- _WORK REQUIRED_: The expected output is exactly the lines below, starting at the line with "Open the 6/19商談 business card thumbnail" and ending at the line with "Zoom in on the", both included; no other line belongs in it.

....

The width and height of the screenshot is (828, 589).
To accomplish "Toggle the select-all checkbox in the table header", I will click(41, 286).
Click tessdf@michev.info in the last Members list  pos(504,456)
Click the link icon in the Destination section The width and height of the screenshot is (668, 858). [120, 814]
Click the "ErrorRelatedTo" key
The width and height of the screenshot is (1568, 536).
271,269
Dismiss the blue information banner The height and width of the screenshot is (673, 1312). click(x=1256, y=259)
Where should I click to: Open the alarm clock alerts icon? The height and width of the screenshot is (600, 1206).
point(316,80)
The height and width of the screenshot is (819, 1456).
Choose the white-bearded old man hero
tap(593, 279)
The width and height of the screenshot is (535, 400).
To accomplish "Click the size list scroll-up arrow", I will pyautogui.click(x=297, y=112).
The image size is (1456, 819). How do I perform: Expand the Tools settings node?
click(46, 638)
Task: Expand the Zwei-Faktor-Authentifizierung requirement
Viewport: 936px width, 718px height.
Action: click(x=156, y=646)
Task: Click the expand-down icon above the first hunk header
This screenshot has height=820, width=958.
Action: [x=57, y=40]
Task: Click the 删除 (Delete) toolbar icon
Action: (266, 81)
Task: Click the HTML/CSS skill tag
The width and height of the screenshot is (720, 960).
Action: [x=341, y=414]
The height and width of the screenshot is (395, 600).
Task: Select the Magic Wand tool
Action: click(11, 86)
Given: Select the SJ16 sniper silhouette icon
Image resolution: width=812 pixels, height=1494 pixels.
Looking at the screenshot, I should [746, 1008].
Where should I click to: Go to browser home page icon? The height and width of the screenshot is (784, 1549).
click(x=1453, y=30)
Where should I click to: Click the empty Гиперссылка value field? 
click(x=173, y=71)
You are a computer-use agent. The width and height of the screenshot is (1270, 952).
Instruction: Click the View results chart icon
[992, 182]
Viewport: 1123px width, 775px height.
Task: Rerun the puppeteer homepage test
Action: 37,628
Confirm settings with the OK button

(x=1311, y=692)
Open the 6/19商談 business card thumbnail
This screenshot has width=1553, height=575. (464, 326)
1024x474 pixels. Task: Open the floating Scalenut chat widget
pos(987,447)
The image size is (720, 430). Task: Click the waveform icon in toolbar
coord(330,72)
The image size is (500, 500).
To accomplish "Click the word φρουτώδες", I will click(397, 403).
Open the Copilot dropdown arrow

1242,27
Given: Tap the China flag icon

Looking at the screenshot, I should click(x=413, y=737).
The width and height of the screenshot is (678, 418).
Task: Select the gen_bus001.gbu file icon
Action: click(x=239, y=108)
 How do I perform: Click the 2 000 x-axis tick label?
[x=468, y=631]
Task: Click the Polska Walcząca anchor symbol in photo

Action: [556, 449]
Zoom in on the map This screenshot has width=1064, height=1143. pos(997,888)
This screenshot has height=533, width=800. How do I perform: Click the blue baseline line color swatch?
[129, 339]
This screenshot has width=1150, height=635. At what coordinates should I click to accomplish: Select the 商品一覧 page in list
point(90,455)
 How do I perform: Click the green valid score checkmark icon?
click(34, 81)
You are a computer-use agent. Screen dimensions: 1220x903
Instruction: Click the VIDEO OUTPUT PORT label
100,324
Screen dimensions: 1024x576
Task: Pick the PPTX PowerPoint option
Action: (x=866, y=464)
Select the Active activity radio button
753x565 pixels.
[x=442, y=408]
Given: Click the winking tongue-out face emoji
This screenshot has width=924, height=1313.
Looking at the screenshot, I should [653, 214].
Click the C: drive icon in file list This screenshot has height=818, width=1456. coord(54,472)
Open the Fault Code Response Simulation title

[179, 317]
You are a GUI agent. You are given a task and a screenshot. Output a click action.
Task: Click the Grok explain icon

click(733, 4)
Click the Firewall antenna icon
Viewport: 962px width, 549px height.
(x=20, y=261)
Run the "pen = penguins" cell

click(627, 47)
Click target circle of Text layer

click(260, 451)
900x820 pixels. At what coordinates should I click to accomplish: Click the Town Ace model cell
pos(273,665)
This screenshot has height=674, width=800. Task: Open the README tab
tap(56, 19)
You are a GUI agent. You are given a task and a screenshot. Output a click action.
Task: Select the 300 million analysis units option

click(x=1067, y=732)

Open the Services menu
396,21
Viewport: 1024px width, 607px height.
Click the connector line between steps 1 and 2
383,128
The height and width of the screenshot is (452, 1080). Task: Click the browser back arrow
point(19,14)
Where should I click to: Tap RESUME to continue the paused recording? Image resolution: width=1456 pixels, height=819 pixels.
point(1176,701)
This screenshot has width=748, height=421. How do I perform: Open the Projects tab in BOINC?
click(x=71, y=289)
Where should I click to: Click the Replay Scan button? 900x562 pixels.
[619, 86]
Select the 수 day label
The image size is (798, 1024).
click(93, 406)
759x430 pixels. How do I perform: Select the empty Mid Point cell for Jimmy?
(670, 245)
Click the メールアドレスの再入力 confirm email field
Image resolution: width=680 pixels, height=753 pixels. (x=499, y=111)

....

- _PROBLEM SOLUTION_:
Open the 6/19商談 business card thumbnail
This screenshot has width=1553, height=575. (464, 326)
1024x474 pixels. Task: Open the floating Scalenut chat widget
pos(987,447)
The image size is (720, 430). Task: Click the waveform icon in toolbar
coord(330,72)
The image size is (500, 500).
To accomplish "Click the word φρουτώδες", I will click(397, 403).
Open the Copilot dropdown arrow

1242,27
Given: Tap the China flag icon

Looking at the screenshot, I should click(x=413, y=737).
The width and height of the screenshot is (678, 418).
Task: Select the gen_bus001.gbu file icon
Action: click(x=239, y=108)
 How do I perform: Click the 2 000 x-axis tick label?
[x=468, y=631]
Task: Click the Polska Walcząca anchor symbol in photo

Action: [556, 449]
Zoom in on the map This screenshot has width=1064, height=1143. pos(997,888)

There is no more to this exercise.